HoFH is a serious, rare, genetic condition and affects approximately 1,300 people in the U.S. Detailed results from this trial will be presented at a future medical meeting, and data will be submitted to regulatory authorities, starting with the FDA in 2020.
Evinacumab is an investigational, fully-human, monoclonal antibody that specifically binds to angiopoietin-like protein 3 (ANGPTL3). ANGPTL3 acts as an inhibitor of lipoprotein lipase and endothelial lipase, and appears to play a central role in lipoprotein metabolism. It is currently being studied in patients with HoFH (Phase 3), refractory hypercholesterolemia (Phase 2) and severe hypertriglyceridemia (Phase 2).
About the ELIPSE HoFH Trial
ELIPSE HoFH is an ongoing Phase 3 randomized, double-blind, placebo-controlled, parallel-group trial evaluating the efficacy and safety of evinacumab 15 mg/kg administered intravenously every four weeks in 65 patients aged 12 years or older with HoFH (43 evinacumab, 22 placebo). The primary endpoint is reduction of LDL cholesterol with evinacumab 15 mg/kg compared to placebo after 24 weeks. Secondary endpoints evaluate safety, tolerability and pharmacokinetics (PK), as well as the efficacy of evinacumab on LDL cholesterol goal attainment and other lipid parameters (including ApoB and non-HDL cholesterol) and whether patients met criteria for needing LDL apheresis. The trial was not powered to evaluate the effect of evinacumab on cardiovascular events.

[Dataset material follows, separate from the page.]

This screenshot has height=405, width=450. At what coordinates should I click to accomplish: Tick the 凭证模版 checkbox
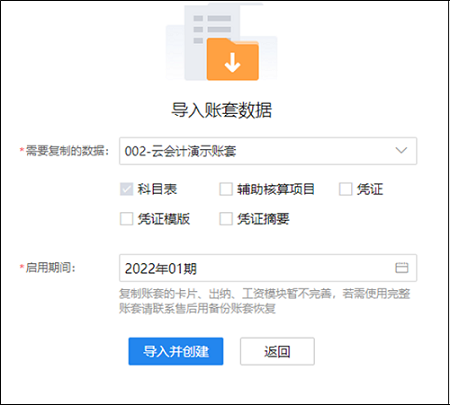click(126, 219)
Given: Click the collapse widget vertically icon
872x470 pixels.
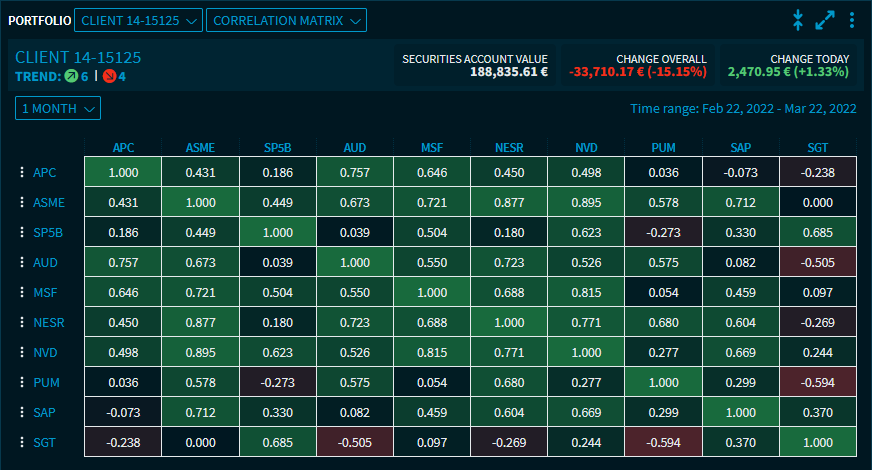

The average age of patients entering the trial was 42 years (range: 12 to 75). In the evinacumab treatment group, 98% of patients were on statins, 81% were on PCSK9 inhibitors, 75% were on ezetimibe, 33% were on LDL apheresis and 26% were on lomitapide. In addition, 35% of evinacumab patients had the most severe, "null/null" form of HoFH.
The trial has three treatment periods: 1) up to an eight-week run-in period; 2) a 24-week double-blind treatment period (DBTP); 3) and an ongoing, 24-week, open-label treatment period (OLTP). During the OLTP portion of the trial, which is ongoing, all patients receive evinacumab, regardless of treatment assignment in the DBTP.
Regeneron (NASDAQ: REGN) is a leading biotechnology company that invents life-transforming medicines for people with serious diseases. Founded and led for 30 years by physician-scientists, our unique ability to repeatedly and consistently translate science into medicine has led to seven FDA-approved treatments and numerous product candidates in development, all of which were homegrown in our laboratories. Our medicines and pipeline are designed to help patients with eye disease, allergic and inflammatory diseases, cancer, cardiovascular and metabolic diseases, infectious diseases, pain and rare diseases.
Regeneron is accelerating and improving the traditional drug development process through our proprietary VelociSuite® technologies, such as VelocImmune® which produces optimized fully-human antibodies, and ambitious research initiatives such as the Regeneron Genetics Center, which is conducting one of the largest genetics sequencing efforts in the world.